======== Fragmento

No se encuentra más que en ejemplares sueltos del siglo pasado, lastimosamente estragados con intercalaciones que, por su estilo hinchado y crespo, no pueden ser de Lope, y al mismo tiempo con notoria falta de muchos versos que será imposible restablecer mientras la fortuna no nos depare alguna edición del siglo XVII. Quizá ninguna de las comedias de Lope padeció tanto como ésta en manos de bárbaros impresores y comediantes famélicos. El texto que leemos parece una refundición groseramente estropeada, pero a través de la cual se descubren los lineamentos de la obra primitiva, que todos los chafarrinazos del refundidor no alcanzan a encubrir.

================
======== Listado de datos

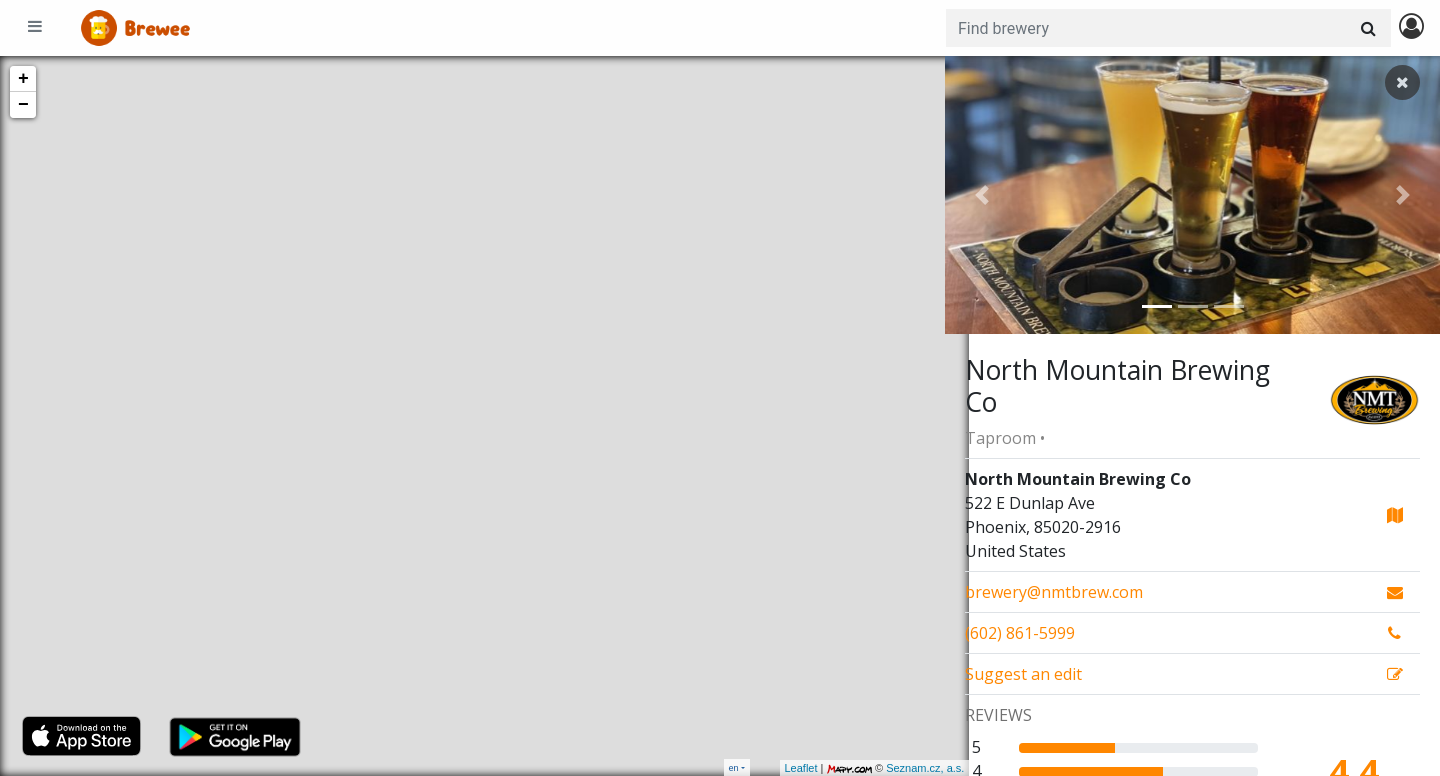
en (734, 767)
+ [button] (23, 79)
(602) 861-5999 (1020, 633)
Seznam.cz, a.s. (901, 768)
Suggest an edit (1023, 674)
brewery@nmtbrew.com (1054, 592)
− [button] (23, 105)
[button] (982, 195)
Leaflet (776, 768)
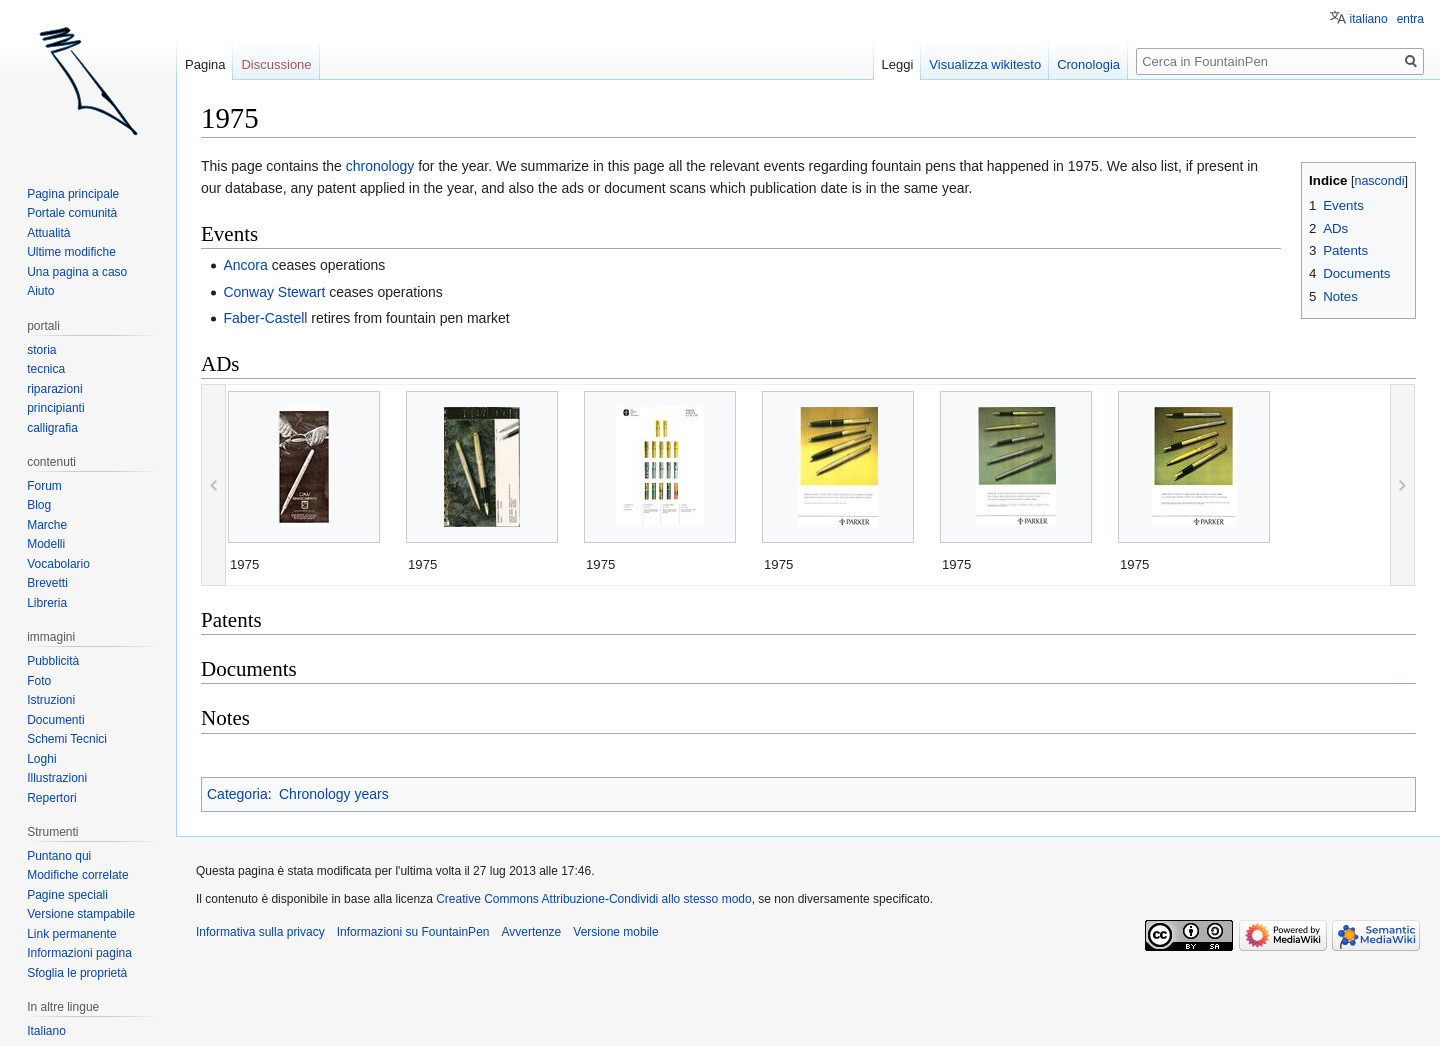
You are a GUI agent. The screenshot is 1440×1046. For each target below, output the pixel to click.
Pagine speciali (67, 895)
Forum (44, 486)
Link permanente (71, 934)
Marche (47, 525)
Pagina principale (73, 194)
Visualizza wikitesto (985, 64)
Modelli (46, 544)
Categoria (237, 794)
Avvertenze (531, 932)
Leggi (898, 64)
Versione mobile (615, 932)
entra (1410, 19)
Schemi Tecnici (67, 739)
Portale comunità (72, 213)
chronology (380, 166)
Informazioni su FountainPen (413, 932)
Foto (39, 681)
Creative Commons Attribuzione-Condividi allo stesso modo (593, 899)
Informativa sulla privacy (260, 932)
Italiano (46, 1031)
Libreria (47, 603)
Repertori (51, 798)
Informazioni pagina (79, 953)
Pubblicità (53, 661)
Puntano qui (59, 856)
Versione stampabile (81, 914)
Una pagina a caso (77, 272)
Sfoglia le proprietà (77, 973)
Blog (39, 505)
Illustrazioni (57, 778)
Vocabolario (58, 564)
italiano (1369, 19)
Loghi (41, 759)
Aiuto (40, 291)
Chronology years (334, 794)
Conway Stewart (274, 292)
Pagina (205, 64)
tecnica (46, 369)
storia (41, 350)
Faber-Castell (265, 318)
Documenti (55, 720)
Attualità (48, 233)
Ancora (245, 265)
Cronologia (1088, 64)
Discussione (276, 64)
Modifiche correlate (77, 875)
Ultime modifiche (71, 252)
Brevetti (47, 583)
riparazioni (54, 389)
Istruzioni (51, 700)
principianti (55, 408)
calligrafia (52, 428)
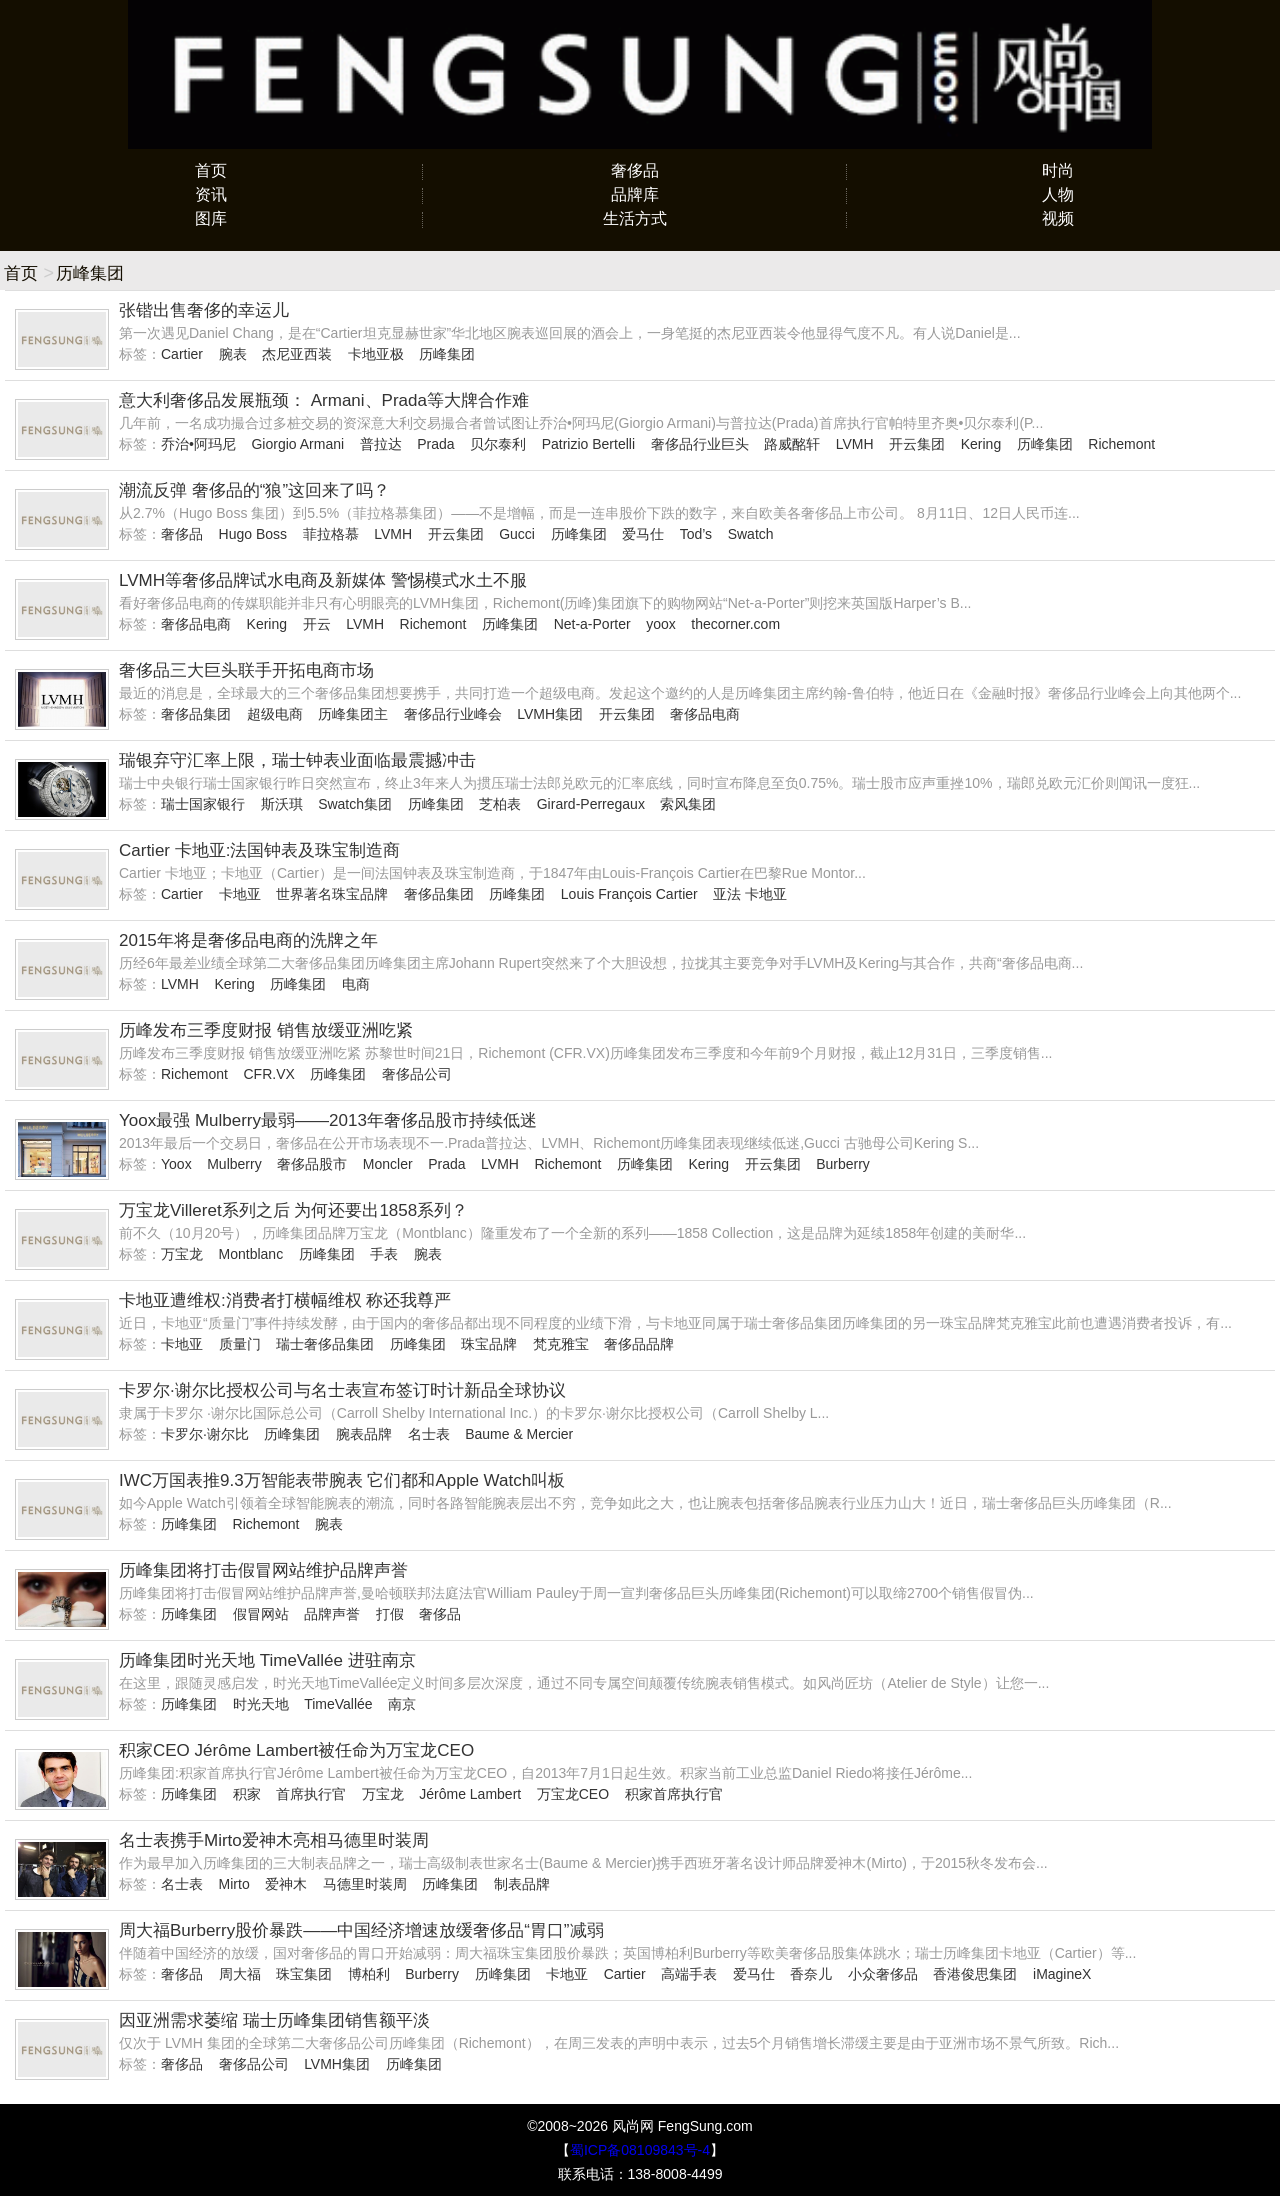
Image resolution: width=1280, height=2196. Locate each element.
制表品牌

================

__Ejercicios__:
1. Según el fragmento, ¿qué haría falta encontrar para poder restablecer los versos que faltan?
2. Copia tal cual el pasaje del fragmento que va desde "No se encuentra" hasta "alcanzan a encubrir.", incluidas ambas partes.
Para responder, usa únicamente el fragmento.

__Soluciones__:
1. Alguna edición del siglo XVII.

2.
No se encuentra más que en ejemplares sueltos del siglo pasado, lastimosamente estragados con intercalaciones que, por su estilo hinchado y crespo, no pueden ser de Lope, y al mismo tiempo con notoria falta de muchos versos que será imposible restablecer mientras la fortuna no nos depare alguna edición del siglo XVII. Quizá ninguna de las comedias de Lope padeció tanto como ésta en manos de bárbaros impresores y comediantes famélicos. El texto que leemos parece una refundición groseramente estropeada, pero a través de la cual se descubren los lineamentos de la obra primitiva, que todos los chafarrinazos del refundidor no alcanzan a encubrir.